Black’s Beach is located in La Jolla and -- not surprising -- it’s very secluded. To access it you had to negotiate a half-mile steep path down a sharp cliff. That five-dollar cover charge was looking pretty good to me.
We finally reached the bottom and oh my God. It was as advertised. Filled with naked people, most of them young, many of them girls.
We set down a blanket and it was showdown time. Now understand that I had a hard time in junior high taking showers after gym. That’s just embedded in Jewish DNA. My people tend not to “streak”. We’re not, by nature, a “let it all hang out and frolic” culture. But the DJ who was with me stripped down in seconds. He obviously wasn’t Jewish, which was visually apparent the minute he lowered his pants.
So I figured, what the hell? I was actually very proud of myself. I took off all my clothes. I figured, if I can eat pork I can do this.
I was surprisingly less self-conscious than I thought I would be. We tried to play it very cool. At first I noticed a few guys checking us out as they walked by. I thought, “How juvenile. Still cComparing sizes like schoolboys.” Then it occurred to me -- my friend and I lying on this blanket – we could not have looked more gay if we tried. And it didn’t help that we put sunscreen lotion on each other’s back. What a couple of idiots.

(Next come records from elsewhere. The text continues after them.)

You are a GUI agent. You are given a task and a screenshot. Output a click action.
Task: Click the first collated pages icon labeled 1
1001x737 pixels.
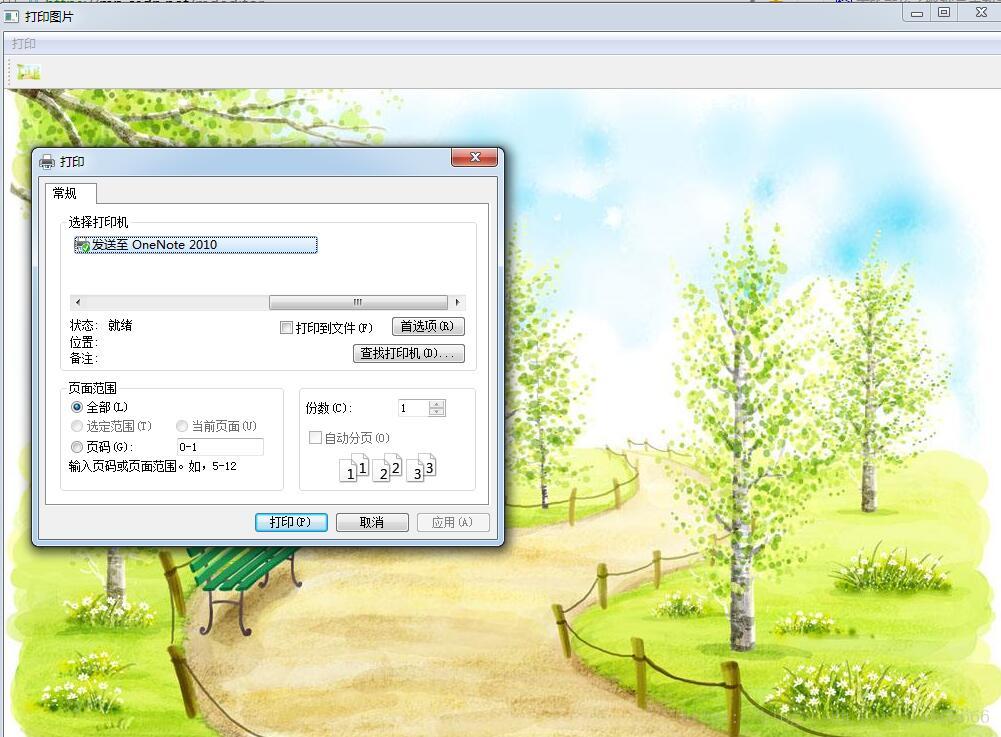(352, 467)
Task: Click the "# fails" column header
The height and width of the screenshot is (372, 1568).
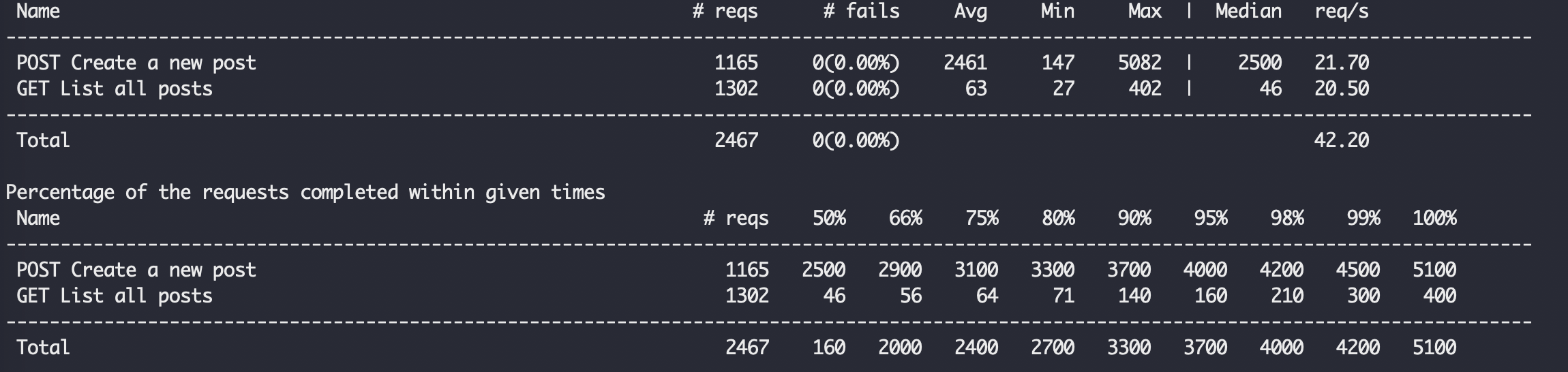Action: click(x=862, y=12)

So I grabbed my towel and set it on the sand a safe distance away. The scene itself was rather remarkable. Gorgeous naked college coeds, some oldsters far more comfortable with their saggy flesh than anyone viewing them were, and a number of athletic-looking dudes on the shore tossing the Frisbee around, trying to get noticed. Ironically, there were no blacks at Black’s. My guess is the Frisbee flingers would have been far less proud of themselves if there were.

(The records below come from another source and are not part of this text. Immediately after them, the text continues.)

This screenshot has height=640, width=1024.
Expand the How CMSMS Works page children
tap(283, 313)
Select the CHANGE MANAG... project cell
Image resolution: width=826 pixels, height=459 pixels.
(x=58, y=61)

I decided to take a walk along the beach. I figured that was the most discreet way to check out the scene without seeming obvious. Y’know, I’m walking to the snack stand or the restrooms or the lifeguard station. Except… there were no snack stands or restrooms or lifeguard stations. The only reason to walk along the beach was to scope people out.

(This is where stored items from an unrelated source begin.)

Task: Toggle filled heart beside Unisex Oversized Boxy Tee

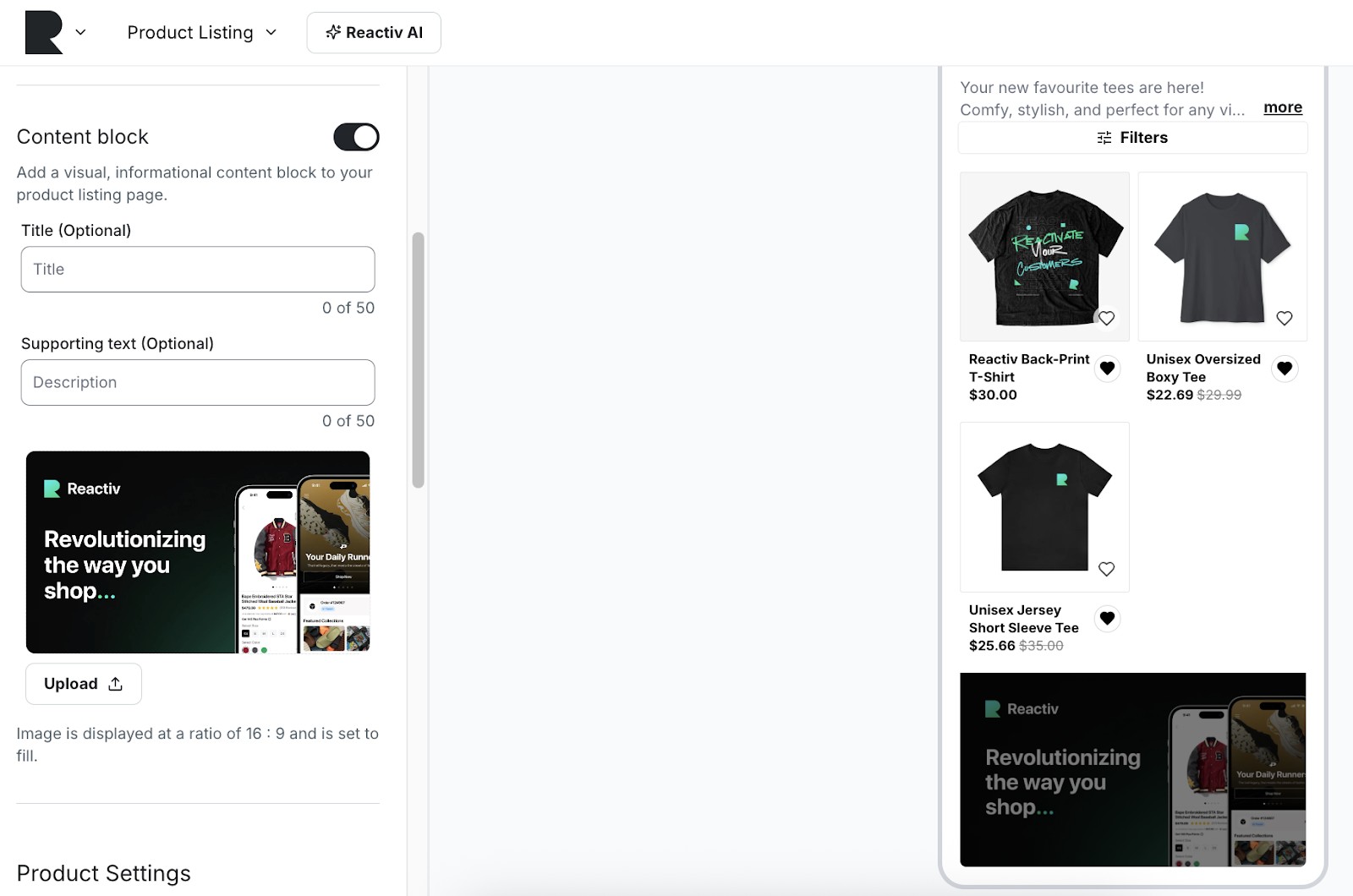Action: point(1285,369)
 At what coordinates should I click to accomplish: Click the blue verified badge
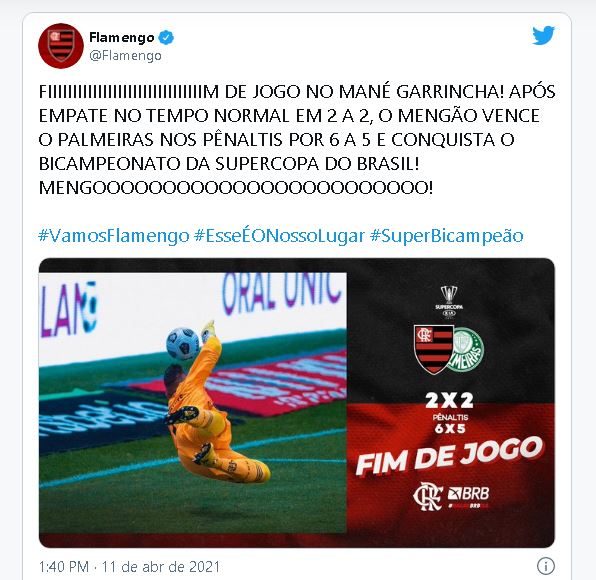coord(166,38)
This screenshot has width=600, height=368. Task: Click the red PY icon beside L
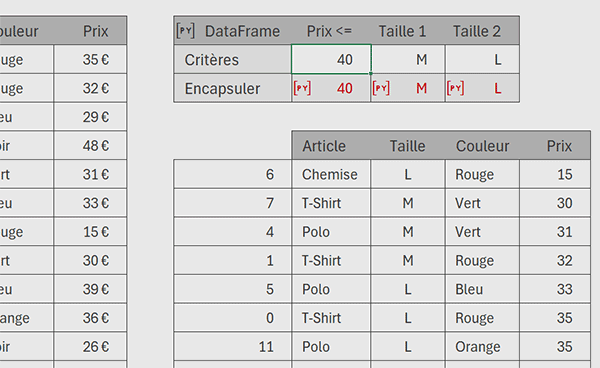[455, 88]
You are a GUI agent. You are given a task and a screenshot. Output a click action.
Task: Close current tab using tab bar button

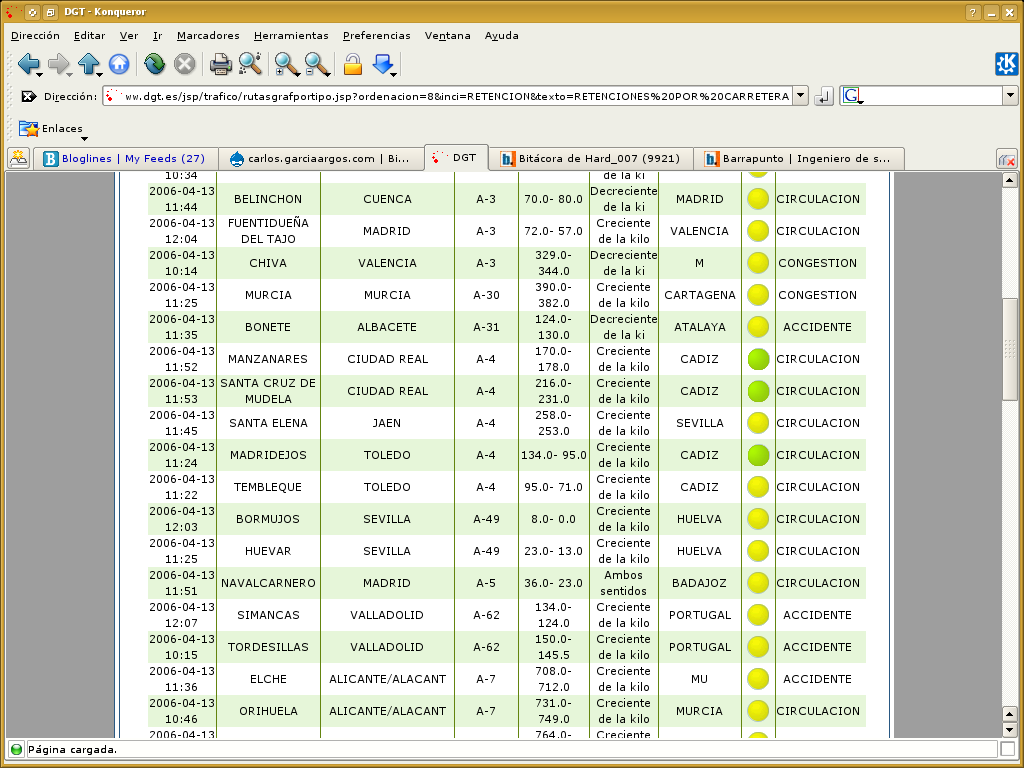1006,159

There was one girl lying flat on her back on a towel, reading PORTNOY’S COMPLAINT with her legs spread wide apart. Talk about the perfect Philip Roth moment!
I didn’t approach her. What was I going to say? “Have you ever seen so much masturbation in a book in your life?” Besides, I rationalized that even if we had hit it off and she invited me to call her, where could she write the number?
At 2:00 we decided to head back up. Our work here was done. One thing we had forgotten to consider: that steep cliff. Getting down was tricky and time consuming. Now we had to climb. Straight up.
We’re climbing and climbing and I finally check my watch and shit! It’s 2:30 already. We’re only halfway up.
So now we had to essentially sprint. I thought my lungs were going to burst. Got to his car, exhausted, and completely out of breath, and sped to the station; arriving two minutes before I had to go on the air. I’m wearing nothing but a bathing suit. I sign on by gasping. By 4:00 the sunburn below kicked in. I did the last three hours of my show with Popsicles on my lap that I bought from the vending machine.
Things I learned from the experience:
Wear sunglasses. No one can tell you’re staring.
Pack a sandwich and rappelling gear.
This is what Justin Timberlake’s home pool area must look like every Sunday.
Level 60 sunblock protection means nothing to areas never before exposed to the sun. You might as well just squat over a lit bar-b-que pit.
Without wearing a cup, a Frisbee becomes a potential lethal weapon.
and finally:
Women read PORTNOY’S COMPLAINT.
That was my one and only time at Black's Beach. And even to this day, if someone hands me a Popsicle my natural urge is to jam it down my pants.